Рядом с Рози — Джек. Он обнимает свою невесту Алису. Как только опасность миновала, та вернулась в Англию, и теперь эта сладкая парочка готовится к свадьбе. Скажу честно, я представляла ее именно такой — доброй и отзывчивой, как и Джек.
По другую сторону от меня Иезекиль с Эммануилом. Эммануил усмехается какой-то шутке Джека, и его гулкий смех наполняет комнату.
Рядом с Гретой Нила и Нихал. Как и она, эти двое вертят головами и взволнованно поглядывают в окно. Они теперь часть нашей семьи, эти замечательные брат и сестра. Бен видится с ними каждый день. Грета любит их как родных.
За столом два свободных места.
Стук в дверь означает, что на пороге последний гость. Мы все нервно переглядываемся. Не знаю, правильно ли я поступила, пригласив его. Кто знает, как это воспримет Бен?
Я открываю дверь, и мы улыбаемся друг другу, вежливо и смущенно. Он вручает мне букет цветов. Я благодарю его и приглашаю к столу. Джек неловко пытается вести с ним беседу.
Отец Бена.
Я также послала приглашение брату Бена, Фрэнсису, хотя и знала, что он откажется. По его словам, он все еще ненавидит Бена, ненавидит меня, ненавидит Отбросов. Я даже рада, что он не пришел.
— Он здесь! — радостно восклицает Грета. — Выключайте свет и приготовьтесь!
Бен
Это был долгий день. Я провел его, работая вместе с другими волонтерами, занимающимися сносом цирка. Его решено разрушить и сровнять с землей.

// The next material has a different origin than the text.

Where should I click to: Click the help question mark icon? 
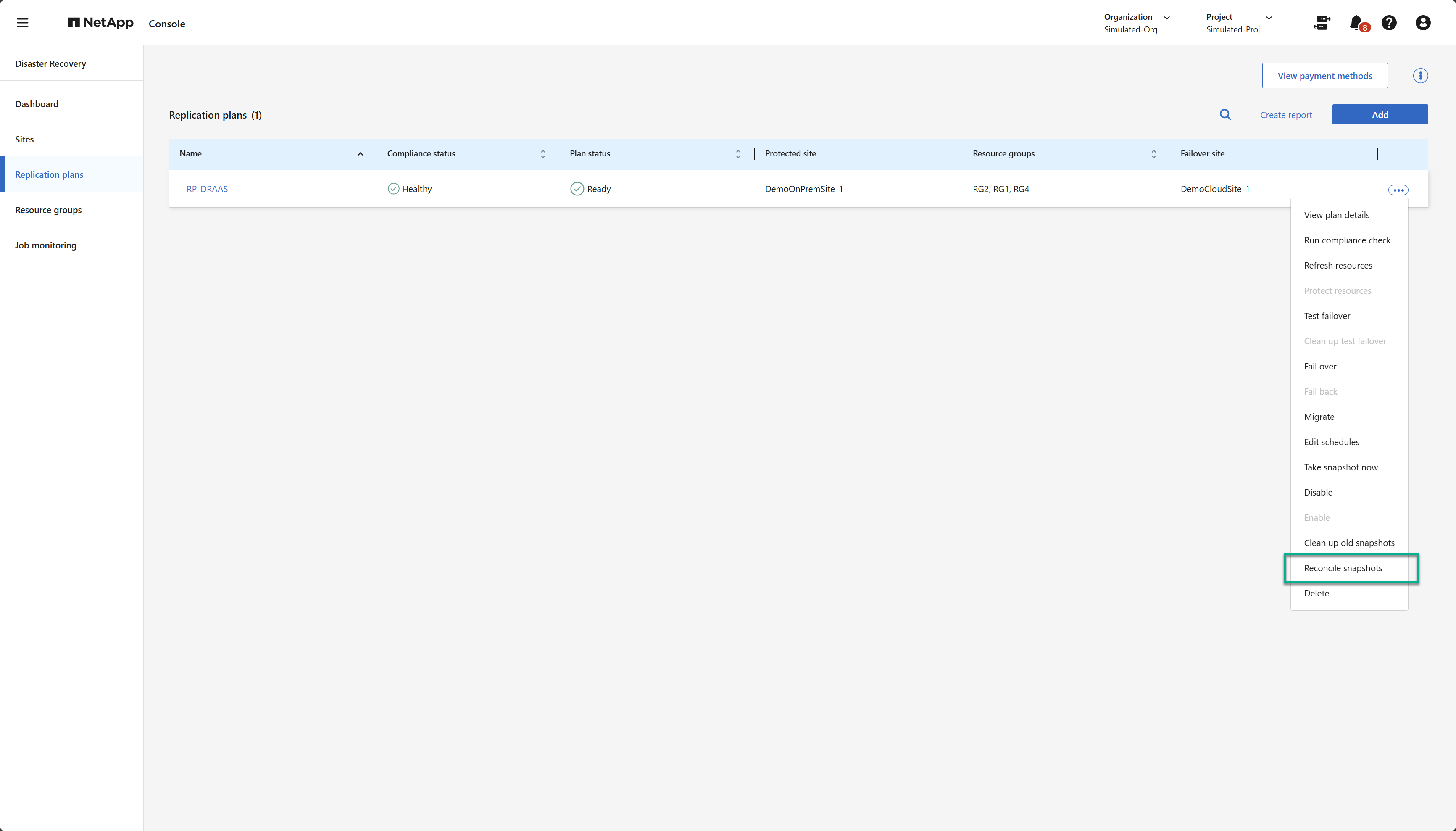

Эта работа обладает терапевтическим эффектом. Лично мне она помогает залечить душевные раны даже лучше, чем любые сеансы с психологом. С другой стороны, это тяжелый физический труд, от которого у меня болят ноги, причем так сильно, что, возвращаясь домой, я едва их волоку.
Я хочу поскорее вернуться к Хоши, но когда сворачиваю на дорогу, ведущую к нашему дому, мое сердце наполняет разочарование. Окна в доме темны. Там никого нет.
Я вставляю в замочную скважину ключ, нащупываю выключатель.
— Сюрприз! Сюрприз!
— С днем рождения! Теперь тебе восемнадцать! — радостно восклицает Грета, и вслед за ней все подхватывают поздравительную песенку.
Лишившись дара речи, я смотрю по сторонам.
В комнате Нила и Нихал, Шон, Рози, Иезекиль, Эммануил, Джек, Алиса, Грета… Но есть и еще один человек. Бледная нервная фигура, которая молча стоит среди всеобщего пения и смеха, в глазах — настороженность и тревога.
В следующий миг я делаю шаг вперед. Он тоже отходит от стола, и мы с ним встречаемся на полпути друг к другу. Впервые за много лет я обнимаю отца.
Через его плечо я ловлю на себе взгляд Хоши. Она стоит возле раковины, ставит в вазу букет цветов. На ней новое голубое платье. Такой красивой, как сегодня, я ее еще ни разу не видел. Вид у нее такой же неуверенный, как и у моего отца.